- _RECORDS SUPPLIED_:

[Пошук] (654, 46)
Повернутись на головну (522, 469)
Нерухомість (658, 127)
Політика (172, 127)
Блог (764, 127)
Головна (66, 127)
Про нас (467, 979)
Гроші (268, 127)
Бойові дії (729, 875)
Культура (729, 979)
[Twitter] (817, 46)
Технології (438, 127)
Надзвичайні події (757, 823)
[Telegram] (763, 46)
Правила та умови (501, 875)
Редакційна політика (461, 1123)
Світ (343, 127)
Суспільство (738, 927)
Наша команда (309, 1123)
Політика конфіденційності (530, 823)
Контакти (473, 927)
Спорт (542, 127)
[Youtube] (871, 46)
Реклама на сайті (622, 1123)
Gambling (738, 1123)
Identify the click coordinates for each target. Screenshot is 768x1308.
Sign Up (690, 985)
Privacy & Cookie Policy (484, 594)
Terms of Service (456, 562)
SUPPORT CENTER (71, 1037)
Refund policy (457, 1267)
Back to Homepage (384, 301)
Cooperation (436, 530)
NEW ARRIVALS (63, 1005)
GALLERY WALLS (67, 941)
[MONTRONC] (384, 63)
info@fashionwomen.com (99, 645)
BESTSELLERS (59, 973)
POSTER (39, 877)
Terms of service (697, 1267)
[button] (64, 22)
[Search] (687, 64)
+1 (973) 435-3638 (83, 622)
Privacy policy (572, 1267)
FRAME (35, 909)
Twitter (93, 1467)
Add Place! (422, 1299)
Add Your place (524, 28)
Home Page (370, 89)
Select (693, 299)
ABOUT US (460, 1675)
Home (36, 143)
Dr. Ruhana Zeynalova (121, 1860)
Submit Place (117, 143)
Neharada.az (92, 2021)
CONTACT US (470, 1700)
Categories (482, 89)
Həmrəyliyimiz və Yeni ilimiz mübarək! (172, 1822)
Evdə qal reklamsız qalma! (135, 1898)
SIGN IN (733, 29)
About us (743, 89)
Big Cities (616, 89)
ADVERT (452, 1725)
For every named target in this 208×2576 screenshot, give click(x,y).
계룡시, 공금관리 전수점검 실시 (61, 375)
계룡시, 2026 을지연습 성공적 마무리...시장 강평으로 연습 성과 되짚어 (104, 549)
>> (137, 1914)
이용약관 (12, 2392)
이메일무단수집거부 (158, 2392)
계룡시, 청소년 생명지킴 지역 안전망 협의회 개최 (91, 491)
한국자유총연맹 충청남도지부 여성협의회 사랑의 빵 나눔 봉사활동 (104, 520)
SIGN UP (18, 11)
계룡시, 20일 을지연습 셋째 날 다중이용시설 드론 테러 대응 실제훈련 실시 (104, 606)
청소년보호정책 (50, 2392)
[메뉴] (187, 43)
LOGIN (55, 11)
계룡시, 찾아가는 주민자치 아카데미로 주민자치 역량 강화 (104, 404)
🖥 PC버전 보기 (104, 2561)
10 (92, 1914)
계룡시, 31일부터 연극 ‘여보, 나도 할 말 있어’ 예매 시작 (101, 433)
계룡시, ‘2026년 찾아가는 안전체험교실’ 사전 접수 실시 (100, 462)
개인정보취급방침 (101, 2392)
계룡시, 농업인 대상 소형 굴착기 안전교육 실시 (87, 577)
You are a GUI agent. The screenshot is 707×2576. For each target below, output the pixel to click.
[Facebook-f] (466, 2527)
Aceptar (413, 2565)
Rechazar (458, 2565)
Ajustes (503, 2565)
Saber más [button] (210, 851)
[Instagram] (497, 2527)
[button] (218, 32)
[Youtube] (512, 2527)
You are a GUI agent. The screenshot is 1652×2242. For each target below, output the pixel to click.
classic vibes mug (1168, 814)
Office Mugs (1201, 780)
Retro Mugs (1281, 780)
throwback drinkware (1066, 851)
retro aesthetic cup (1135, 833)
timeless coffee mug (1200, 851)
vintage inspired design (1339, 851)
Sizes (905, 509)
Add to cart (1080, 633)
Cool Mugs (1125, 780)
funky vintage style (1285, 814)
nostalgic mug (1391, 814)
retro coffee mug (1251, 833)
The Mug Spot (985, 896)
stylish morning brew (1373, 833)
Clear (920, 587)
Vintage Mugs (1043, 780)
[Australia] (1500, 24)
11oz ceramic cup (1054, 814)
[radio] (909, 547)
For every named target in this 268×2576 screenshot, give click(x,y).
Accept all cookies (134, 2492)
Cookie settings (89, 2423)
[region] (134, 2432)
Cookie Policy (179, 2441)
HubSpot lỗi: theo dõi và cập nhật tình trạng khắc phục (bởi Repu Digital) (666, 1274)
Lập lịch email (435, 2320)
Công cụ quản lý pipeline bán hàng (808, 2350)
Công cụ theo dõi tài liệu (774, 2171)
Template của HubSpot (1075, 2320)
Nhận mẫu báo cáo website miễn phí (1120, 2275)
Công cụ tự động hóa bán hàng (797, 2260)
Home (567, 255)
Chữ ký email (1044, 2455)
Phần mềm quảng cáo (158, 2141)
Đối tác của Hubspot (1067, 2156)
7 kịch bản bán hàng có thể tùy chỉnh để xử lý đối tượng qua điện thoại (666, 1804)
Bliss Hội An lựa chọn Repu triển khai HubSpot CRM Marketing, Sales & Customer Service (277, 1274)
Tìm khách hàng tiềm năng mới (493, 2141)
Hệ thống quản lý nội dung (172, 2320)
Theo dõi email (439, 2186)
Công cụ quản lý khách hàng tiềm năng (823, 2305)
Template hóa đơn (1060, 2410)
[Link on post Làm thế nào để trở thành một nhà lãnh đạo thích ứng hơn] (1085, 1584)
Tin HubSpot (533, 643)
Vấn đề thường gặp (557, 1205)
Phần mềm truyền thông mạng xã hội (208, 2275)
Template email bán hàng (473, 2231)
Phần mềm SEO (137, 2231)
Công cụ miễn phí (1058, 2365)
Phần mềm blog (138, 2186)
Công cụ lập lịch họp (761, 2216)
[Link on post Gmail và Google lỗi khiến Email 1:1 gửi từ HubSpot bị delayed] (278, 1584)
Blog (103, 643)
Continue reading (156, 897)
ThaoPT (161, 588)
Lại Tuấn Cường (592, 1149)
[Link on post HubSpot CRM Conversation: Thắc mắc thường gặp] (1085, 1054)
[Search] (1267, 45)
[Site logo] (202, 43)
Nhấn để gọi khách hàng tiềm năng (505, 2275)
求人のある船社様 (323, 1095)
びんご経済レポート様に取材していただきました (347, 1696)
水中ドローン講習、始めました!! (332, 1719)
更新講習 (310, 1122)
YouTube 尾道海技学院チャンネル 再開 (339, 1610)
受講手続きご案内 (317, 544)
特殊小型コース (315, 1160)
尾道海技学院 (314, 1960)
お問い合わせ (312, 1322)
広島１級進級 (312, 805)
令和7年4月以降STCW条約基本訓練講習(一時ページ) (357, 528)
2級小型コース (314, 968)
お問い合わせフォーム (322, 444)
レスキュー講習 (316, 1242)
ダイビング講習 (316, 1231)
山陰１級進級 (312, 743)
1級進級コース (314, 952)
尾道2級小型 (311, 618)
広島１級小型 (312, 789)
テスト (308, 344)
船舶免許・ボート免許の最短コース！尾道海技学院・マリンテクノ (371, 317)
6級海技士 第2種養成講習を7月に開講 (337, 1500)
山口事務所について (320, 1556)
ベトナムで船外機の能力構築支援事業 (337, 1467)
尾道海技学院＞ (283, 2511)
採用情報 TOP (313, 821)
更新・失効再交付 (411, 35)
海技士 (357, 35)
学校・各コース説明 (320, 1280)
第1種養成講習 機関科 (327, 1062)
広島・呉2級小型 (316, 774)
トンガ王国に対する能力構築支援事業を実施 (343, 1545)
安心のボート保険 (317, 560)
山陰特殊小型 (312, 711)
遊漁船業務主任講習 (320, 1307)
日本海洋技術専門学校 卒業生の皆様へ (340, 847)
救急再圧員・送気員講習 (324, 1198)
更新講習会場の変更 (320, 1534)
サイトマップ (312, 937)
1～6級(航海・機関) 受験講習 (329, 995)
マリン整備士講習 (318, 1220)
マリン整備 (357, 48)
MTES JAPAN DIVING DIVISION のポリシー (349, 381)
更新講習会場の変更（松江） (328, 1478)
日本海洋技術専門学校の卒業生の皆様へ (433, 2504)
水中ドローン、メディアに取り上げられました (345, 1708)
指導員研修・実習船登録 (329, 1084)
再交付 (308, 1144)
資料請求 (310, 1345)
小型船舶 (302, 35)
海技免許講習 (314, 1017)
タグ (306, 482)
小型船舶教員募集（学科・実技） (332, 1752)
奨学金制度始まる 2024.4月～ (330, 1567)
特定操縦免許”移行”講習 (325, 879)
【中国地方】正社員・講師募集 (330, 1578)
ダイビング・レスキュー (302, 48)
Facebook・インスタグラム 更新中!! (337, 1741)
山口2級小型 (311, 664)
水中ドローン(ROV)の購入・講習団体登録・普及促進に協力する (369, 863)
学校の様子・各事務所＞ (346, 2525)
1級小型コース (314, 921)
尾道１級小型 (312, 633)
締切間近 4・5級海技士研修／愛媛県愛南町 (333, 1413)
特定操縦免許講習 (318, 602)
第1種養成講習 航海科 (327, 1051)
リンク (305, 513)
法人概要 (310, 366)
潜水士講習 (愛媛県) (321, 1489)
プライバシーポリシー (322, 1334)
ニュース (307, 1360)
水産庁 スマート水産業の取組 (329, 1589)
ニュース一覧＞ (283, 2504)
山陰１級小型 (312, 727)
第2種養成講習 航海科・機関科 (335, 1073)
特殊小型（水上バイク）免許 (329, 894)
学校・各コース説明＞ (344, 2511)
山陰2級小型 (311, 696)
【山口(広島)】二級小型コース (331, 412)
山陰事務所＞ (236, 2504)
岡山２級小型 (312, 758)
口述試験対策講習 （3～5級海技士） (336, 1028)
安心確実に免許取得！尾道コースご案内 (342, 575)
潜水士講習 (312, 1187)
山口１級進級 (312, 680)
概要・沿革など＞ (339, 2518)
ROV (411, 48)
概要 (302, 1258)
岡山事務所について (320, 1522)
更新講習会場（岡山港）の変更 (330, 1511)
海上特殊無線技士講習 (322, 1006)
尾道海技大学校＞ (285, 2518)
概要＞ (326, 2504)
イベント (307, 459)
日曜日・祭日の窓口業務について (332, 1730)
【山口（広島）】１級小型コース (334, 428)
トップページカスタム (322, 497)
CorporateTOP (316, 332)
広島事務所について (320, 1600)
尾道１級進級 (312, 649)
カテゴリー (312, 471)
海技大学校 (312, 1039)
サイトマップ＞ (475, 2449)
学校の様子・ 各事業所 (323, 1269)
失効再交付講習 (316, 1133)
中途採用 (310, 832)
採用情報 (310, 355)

- _EXERCISE DIRECTIONS_: All lines from the one holding "尾道１級進級 (312, 649)" through the end of the entries need to be given again exactly. Leave out the others.

- _SOLUTION_:
尾道１級進級 (312, 649)
カテゴリー (312, 471)
海技大学校 (312, 1039)
サイトマップ＞ (475, 2449)
学校の様子・ 各事業所 (323, 1269)
失効再交付講習 (316, 1133)
中途採用 (310, 832)
採用情報 (310, 355)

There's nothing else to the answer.